15 Ekim 2013 Salı



EKSİKSİZLİĞİN USTASI: VÜS'AT O. BENER     

    Tam adı Vüs'at Orhan Bener. VOP imzasını sadece Özgür İnsan dergisinde kullandı. Ama edebiyat tutkunları onu Vüs'at O. Bener adıyla, benzersiz öykülerin ustası olarak bildi.
   
    1950'de New-York Herald Tribune ile Yeni İstanbul gazetelerinin ortaklaşa düzenledikleri öykü yarışmasında üçüncülük ödülünü, adıyla özdeşleşen “Dost” öyküsüyle kazanarak dikkat çekti. Yayımlanan ilk kitabının adı da Dost zaten. İki yıl sonra Seçilmiş Hikayeler, Varlık, Yeditepe ve Dönem dergilerinde yayımlamaya başladığı öyküleriyle tanındı; Gergedan, Argos ve Gösteri dergilerinde sıkça değil ama her yazdığı öykü ile “yeni” biçemler deneyen “farklı yazar” kimliğini sürdürdü. Yeni anlatım olanaklarını denediği ve soyutlamalara başvurduğu öykülerinde, yeni bir gerçekçilik anlayışında ısrarcı oldu. İnsanın iç dünyasına, bilinçaltındaki karmaşa zenginliğine yönelen, edebiyatı öncelikle bir dil ve anlatım biçimi olarak ele alan 1950 kuşağı öykücüleri içinde seçkin bir yer edindi.
    
    Gerçek edebiyat yapıtlarında olması gerektiği gibi, Vüs'at O. Bener; yazınsal anlatılarında okura sonsuz olanaklar tanıdı, tuzaklar kurdu. Böylece, kendisi gözden uzak durmayı seçtiği için edebiyat okurlarının da gözünden uzakta kaldı, yeterince değerlendirilmedi. Oysa Bener, öykü geleneğimizi zenginleştiren, yeni alanlar açan yazarların başında geliyordu. Çoğunlukla kısa, kesik, çarpıcı kelime vurgularıyla, sadece birkaç ayrıntı marifetiyle bir karakteri bütünüyle aktaran özgün bir betimleme biçimi oluşturdu. Yazınsal dil ile ruhsal durumlar hep iç içe ve sanki kimyasal bir birleşmeyle tekil bir yazınsal düzey oluşturdu.
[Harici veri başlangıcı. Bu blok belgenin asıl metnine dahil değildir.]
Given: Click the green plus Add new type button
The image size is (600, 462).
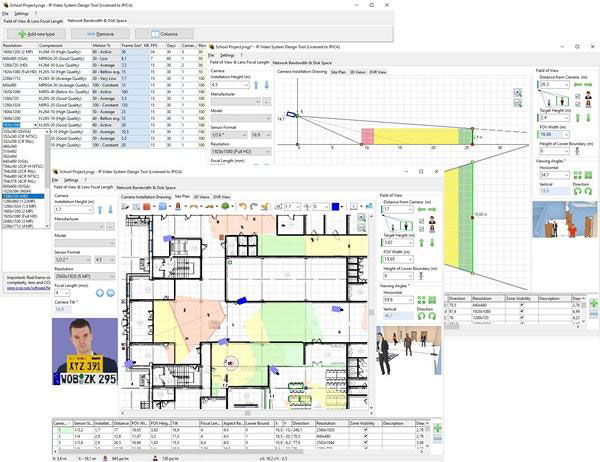Looking at the screenshot, I should pos(41,33).
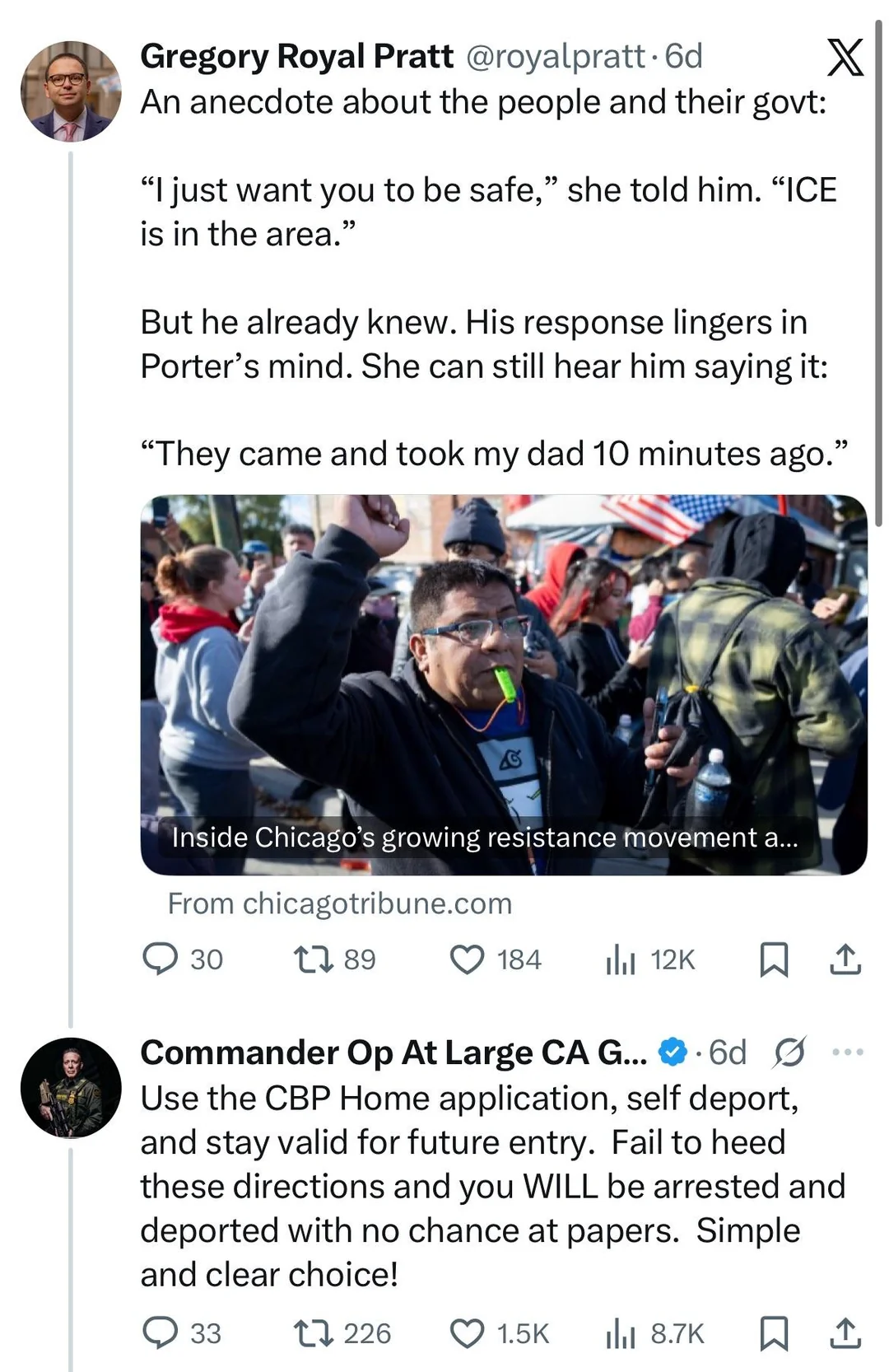Repost the Commander Op At Large post
889x1372 pixels.
coord(313,1333)
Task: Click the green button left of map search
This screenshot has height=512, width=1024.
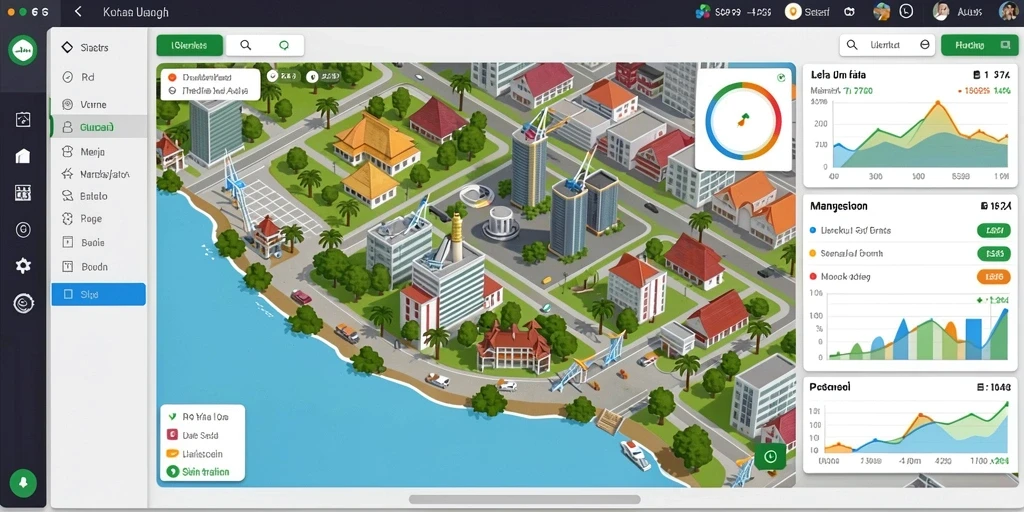Action: 189,45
    Bener, eyleme ve olaya dayalı öykülerin tersine iç dinamik'e yaslanan bir yolu tercih etti hep. İç eyleme bağlı olmak; iç dünyaların derinliği, ayrıntıların gizemi demekti. Yazılmamış olanı da sundu okura. Kullandığı dilin yoğunluğu Bener'in, ilk öyküsünden başlayarak savrukluğa, acemiliğe uzak bir çizgide olgunlaşmasını getirdi. Geleneksel olanla, yenilikçiliği usta bir yapı işçiliği ile birleştirdi. Bu ayırıcı özelliği, onun, dış gerçekliği yanlış yere koyduğu, hatta bozduğu ya da ele aldığı kahramanların iç dünyalarına eğilirken, çözümlemelerle dış gerçeklik arasında bir uyum sağlayamadığı yönünde eleştirilmesine yol açtı. Öte yandan James Joyce'la karşılaştırıldığı da oldu. Denetlenmiş bir bilinç akışı'nın özgün örneklerini verdiği söylendi. Öykülerinde egemen olan boşunalık, yabancı ve bunaltıcı dünya duygusu neredeyse bütün kahramanlarının çıkış alanı. Bener'in kurmaca ile otobiyografi arasında yol alan yazı kanalları, hiçbir yerde durmadı, hep bir ara bölgenin belirsizliğini aradı.
      
    1922'de Samsun'da doğmuştu. Öğretmen bir babanın oğlu. Öğrenimini Erzincan'da, Sivas'ta, Bursa'da gördü. Memur, düzeltmen, müşavir, sendikacı olarak çalıştı. Hayatının önemli bir bölümü Ankara'da geçti.
 
    “Salt tekillik! Bana özgü damaltı. Tavanı yıldızlara bakar olmasın...” diyordu Bay Mannit Sahtegi'nin Notları'nın kahramanı.
    
    Öyküler, romanlar, oyunlar, “manzumeler” yazdı. Yazdıklarıyla birlikte, yazdıklarından çok, boş, okurun doldurması, tamamlaması gereken yüzlerce sayfa bıraktı ardında. Kelimeleri hâlâ Ankara'da ve bütün art alanlarda. Vüs'at O. Bener'in yazısı yeni okurunu bekliyor.